I'd avoid testing for MemoryDef early -- instead I'd suggest doing this as:

if (auto *Phi = dyn_cast_or_null<MemoryPhi>(Acc)) {
} else if (auto *Def = dyn_cast_or_null<MemoryDef>(Acc)) {
}
1660

How about a range for on Phi->operands()? Or even better -- return llvm::all_of(Phi->operands(), <lambda>);

1667

Is this correct even if defining access for Def is a store in the loop?

1678

LLVM style is avoiding braces for one liners. You could also fold the assignment into the condition, like if (MemoryUseOrDef *AccI = ...)

1682

This can just be if (MemoryUse *MU = dyn_cast_or_null<MemoryUse>(MUD))

1699

s/if/If/

1700

This seems fishy -- if volatile loads do not invalidate pointers then why are they treated as defs by MSSA?

lib/Transforms/Scalar/LoopSink.cpp
291–292

How about adding /*MemorySSAUpdater=*/nullptr etc. here?

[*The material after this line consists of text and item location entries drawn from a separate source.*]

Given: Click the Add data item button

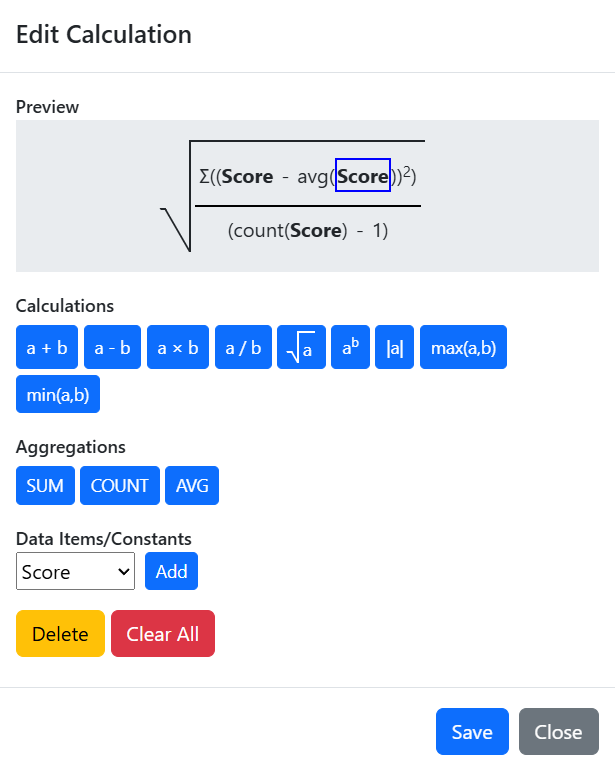Looking at the screenshot, I should click(x=171, y=571).
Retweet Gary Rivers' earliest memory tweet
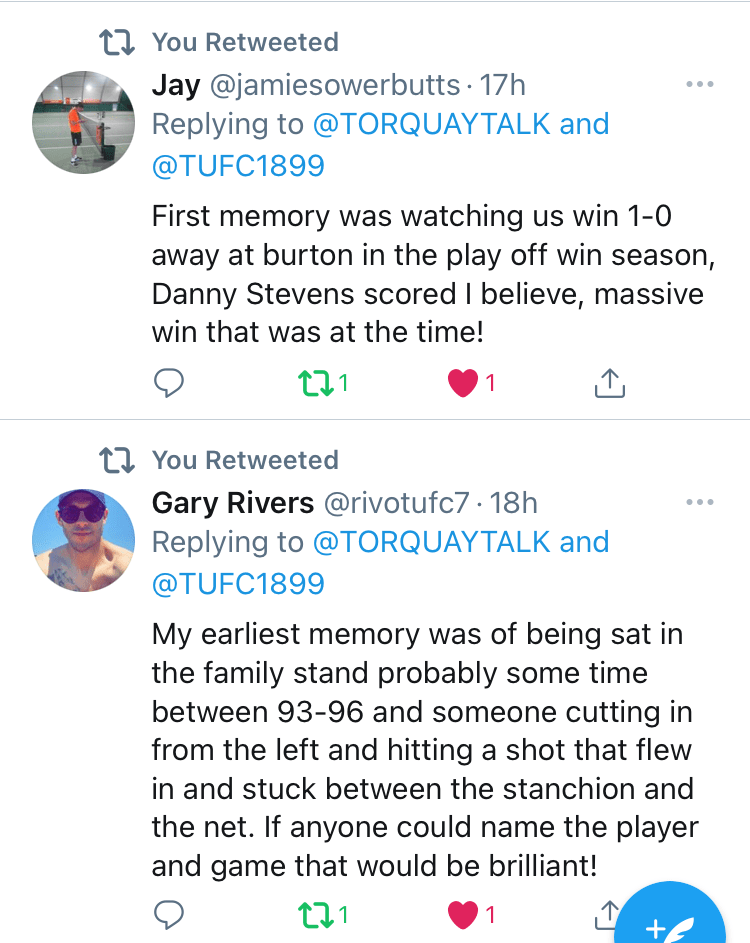This screenshot has width=750, height=943. (x=314, y=914)
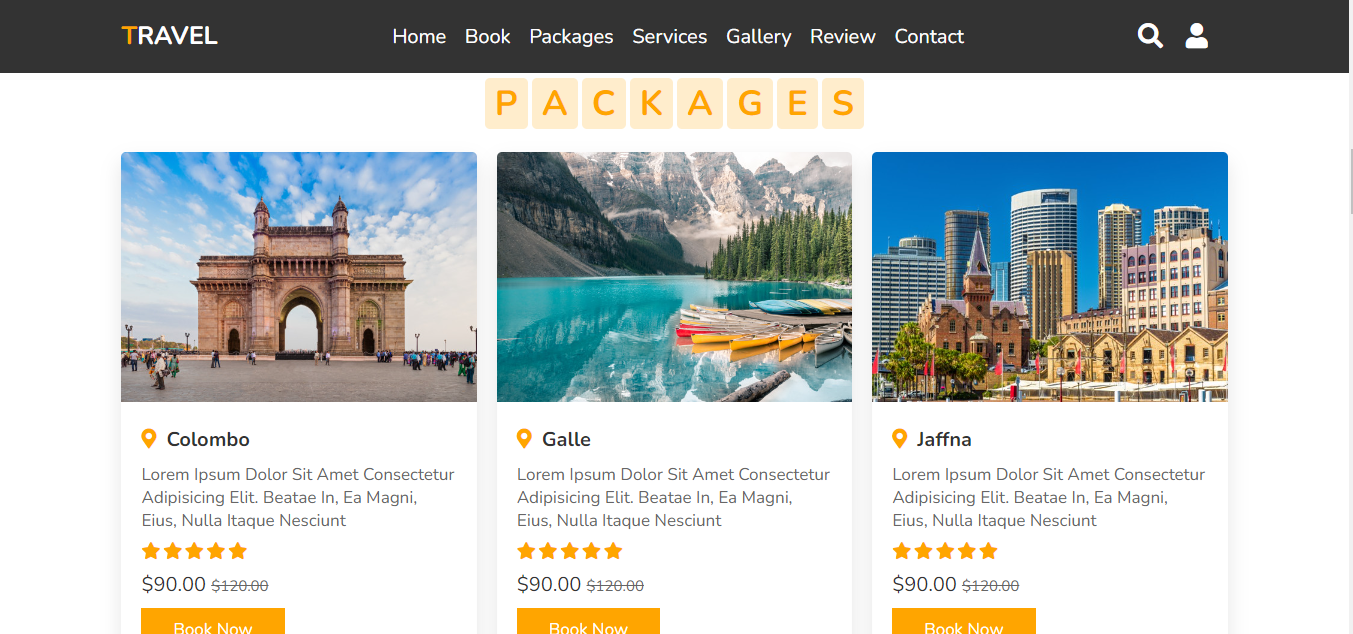Open the Contact page link
Viewport: 1353px width, 634px height.
929,36
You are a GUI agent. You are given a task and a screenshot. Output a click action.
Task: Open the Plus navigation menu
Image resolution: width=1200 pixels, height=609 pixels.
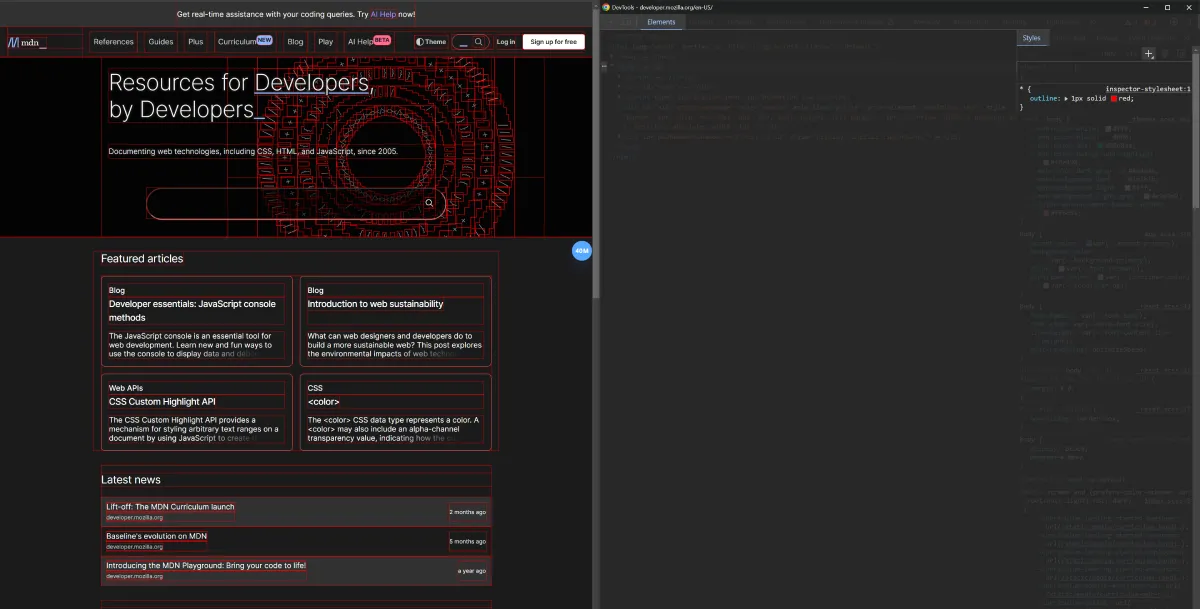(x=195, y=42)
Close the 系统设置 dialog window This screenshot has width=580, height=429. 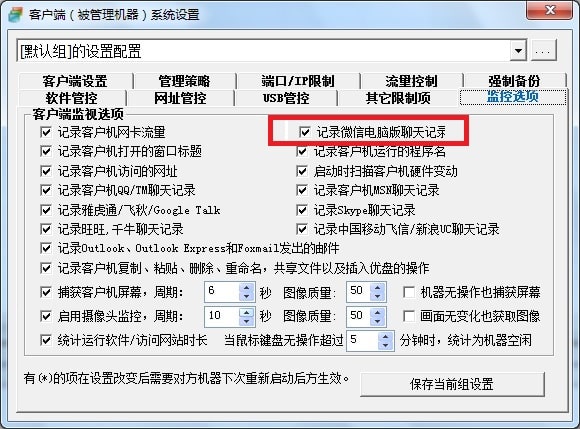(x=550, y=10)
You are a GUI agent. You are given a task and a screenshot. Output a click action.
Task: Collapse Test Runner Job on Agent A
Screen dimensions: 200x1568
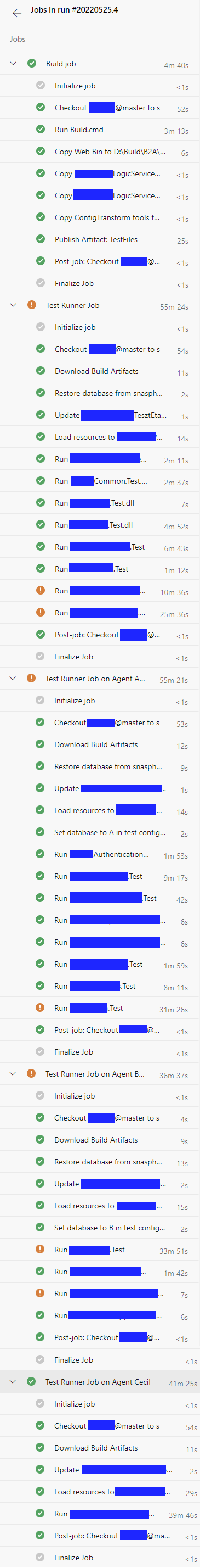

This revision now requires changes to proceed.Dec 14 2017, 11:55 PM
asbirlea updated this revision to Diff 127629.Dec 19 2017, 5:12 PM
asbirlea marked 14 inline comments as done.

Address comments.

lib/Transforms/Scalar/LICM.cpp
1649

Code in question removed.

1650

Right, but code in question removed.

1660

If using Phi->operands() I need to re-add the conversion from Use to MemoryAccess hidden in the macro in getIncomingValue().
New code would be:

return llvm::all_of(Phi->operands(), [MSSA, &Processed](const Use &Arg) {           
      return isVolatileLoadOrLiveOnEntry(
          cast_or_null<MemoryAccess>(Arg.get()), MSSA, Processed);                      
    });

Does this look better than existing?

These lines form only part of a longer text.